Политической цензурой занимались также в отделе политического контроля ГПУ. Первоначальное невежество новоявленных кормчих литературы вкупе с их аппаратной ретивостью приводили, конечно, к поразительным результатам. Следы их деятельности порой носили столь курьезный характер, что нельзя без улыбки представить те драматические сцены в тиши кабинетов и библиотек, когда какой-нибудь новоявленный цензор «напрягая все мускулы лица» силился понять содержание той книжки, по которой ему предстояло вынести цензорское решение. Обнаружилась тенденция запрещать не только литературное наследие «белогвардейцев», но и все, что могло отдаленно напомнить о старом режиме. В феврале 1923 года некий цензор Шульгин был с шумом уволен с должности за то, что разрешил издание в музыкальном сборнике нот русского гимна «Боже, царя храни» без слов [324].
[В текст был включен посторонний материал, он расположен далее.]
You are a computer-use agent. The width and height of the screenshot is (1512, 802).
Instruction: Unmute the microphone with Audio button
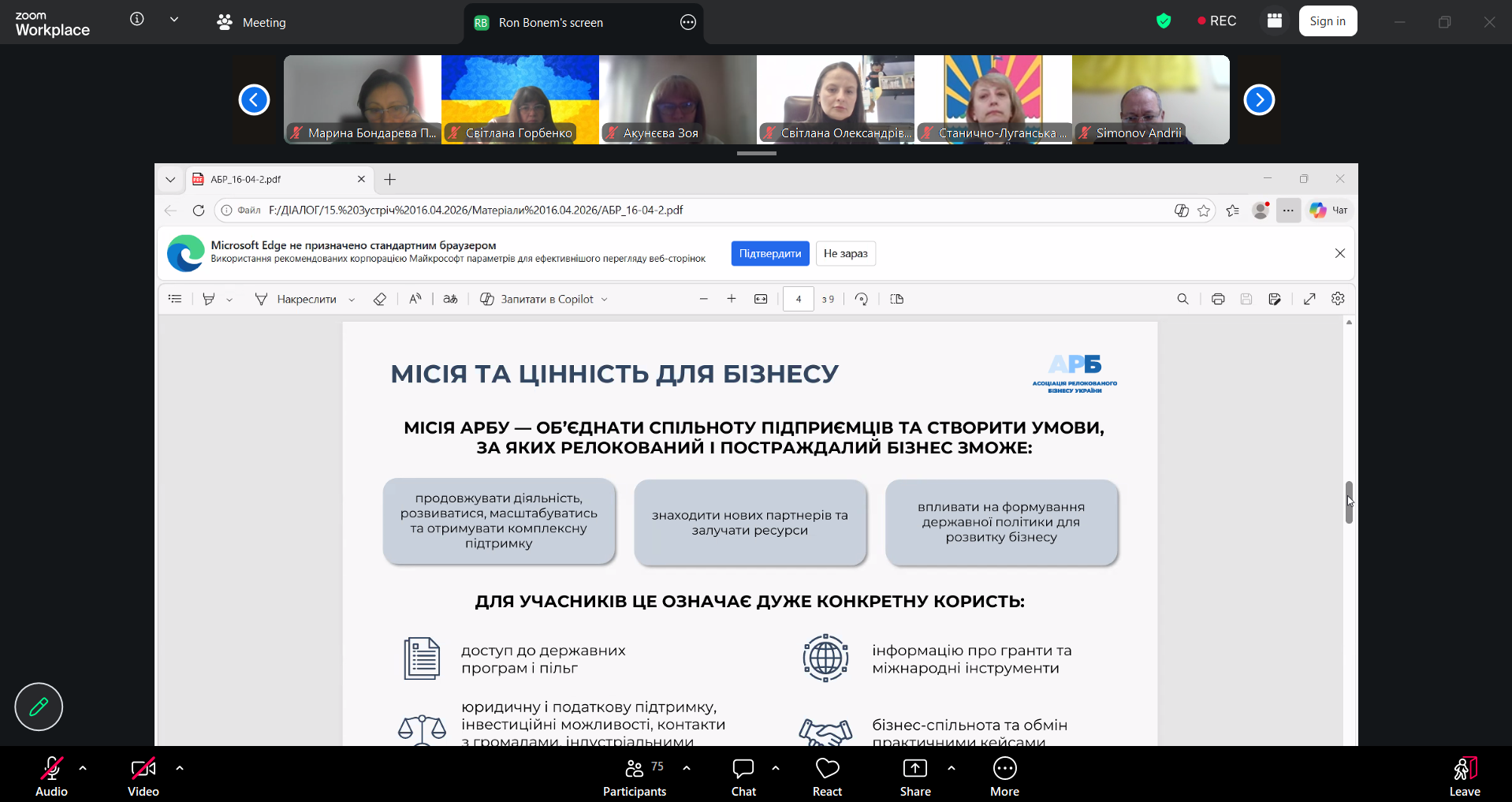click(x=51, y=769)
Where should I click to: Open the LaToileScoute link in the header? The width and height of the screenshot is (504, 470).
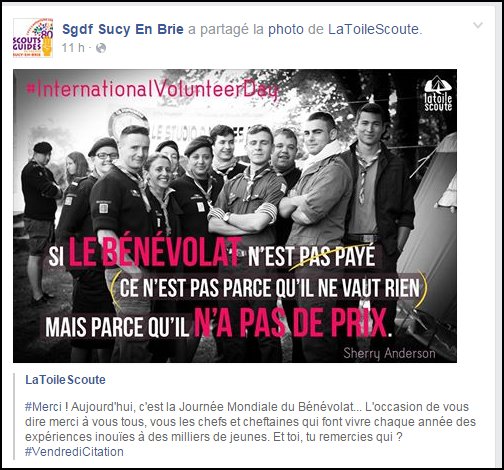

В 1923 году началась основательная чистка библиотек и книжного рынка от контрреволюционного, религиозного и прочего книжного «хлама». Еще два года ранее Главполитпросвет Наркомпроса издавал подобное распоряжение об очистке, но оно осталось на бумаге, пока за дело не взялись органы. В 1923―1924 годах на местах появились противоречивые распоряжения Президиума ОГПУ начальникам губ— и облотделов ГПУ, ставившие пространные задачи по чистке книжных собраний в соответствии с соображениями «чекистского, политического и педагогическо-воспитательного характера» [325]. Здесь нельзя не посочувствовать, поскольку новоявленные целители библиотек попали в сложные условия. Чекистские соображения говорят одно, политические — другое, а педагогика нашептывает третье. Поначалу все одолело первое — по-чекистски: всех в расход и баста! Приказано смотреть политическую литературу — значит изъять ее дочиста.
Вскоре до Президиума ЦКК РКП(б) донеслись сведения о том, что в некоторых местах из библиотек наряду с книжками отцов церкви и духовных белогвардейцев изымаются сочинения Ленина, Маркса, Энгельса, Троцкого, Лафарга и прочих подобных авторов, не говоря уже о Сервантесе и Толстом. Но после того, как в ЦК РКП(б) обнаружили, что в списки запрещенной литературы угодили и его собственные издания и циркуляры, то там в который раз изумились причудам естественного хода бытия, и решением ЦКК от 13 мая 1924 года все руководство кампанией было вновь передано в просвещенные руки Главполитпросвета луначарского ведомства [326].
Почтотелеграмма всем полномочным представителям, начальникам губернских и областных отделов ОГПУ уведомляла, что политконтроль усиленными темпами работает над проверкой крупных губернских библиотек и книжного рынка, но к чистке уездных и сельских библиотек органы еще не приступали. Население продолжает пользоваться старой народнической, эсеровской, религиозной и черносотенно-монархической литературой. ОГПУ предлагало немедленно изыскать силы и средства и наметить конкретные мероприятия для проведения кампании и закончить таковую к началу нового 1924/25 учебного года. В работе руководствоваться инструкцией Главполитпросвета и Главлита по пересмотру книжного состава библиотек и циркуляром Главлита от 14 апреля 1924 года. На книжном рынке изъятию подлежат: а) все печатные издания контрреволюционного характера; б) все издания клерикально-религиозного характера (за исключение богослужебных книг); в) произведения печати, поименованные в списках запрещенных книг, издаваемых Главлитом, причем издания, вышедшие до Октябрьской революции, могут быть изъяты только после заключения Главлита [327].